20.16(9) Gains/losses from allowance transactions. The gains and losses, including net gains and losses, from allowance transactions shall be passed through the energy adjustment as specified in rule 199—20.9(476). Allowance transactions shall include vintage trades and emission for emission trades.
20.16(10) Allowance futures or option contracts.
a.Price hedging. Electric utilities shall defer the costs or benefits from hedging transactions and include such amounts in inventory values when the related allowances are acquired, sold, or otherwise disposed of. Where the costs or benefits of hedging transactions are not identifiable with specific allowances, the amounts shall be included in inventory values when the futures contract is closed.
b.Speculation. Allowance transactions entered into for the purpose of speculation shall not affect allowance inventory pricing.

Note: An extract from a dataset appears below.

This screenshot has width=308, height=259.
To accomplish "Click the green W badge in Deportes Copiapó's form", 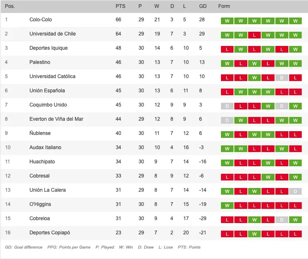I will click(x=254, y=234).
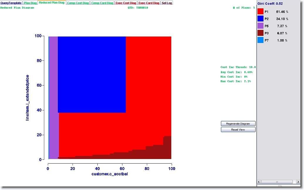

20.16(11) Working capital reserve of allowances. A working capital reserve of allowances shall be established in each utility’s rate case proceeding based on the probability of forced outages, fuel quality variability, variability in load growth, nuclear exposure, the price and availability of allowances on the national market, and any other factors that the commission deems appropriate. The working capital reserve will earn at the utility’s authorized rate of return.
20.16(12) Allowances banked for future use. Allowances banked for future use shall be considered plant held for future use in utility rate proceedings if a definitive plan and schedule for use of the allowances is deemed adequate by the commission.
20.16(13) Prudence of allowance transactions. The prudence of allowance transactions shall be determined by the commission in the periodic electric energy supply and cost review. The prudency review of allowance transactions and accompanying compliance plans shall be based on information available at the time the options or plans were developed. Costs recovered from ratepayers through the energy adjustment that are deemed imprudent by the commission shall be refunded with interest to ratepayers through the energy adjustment as specified in rule 199—20.9(476).
199—20.17(476,478) Service reliability requirements for electric utilities.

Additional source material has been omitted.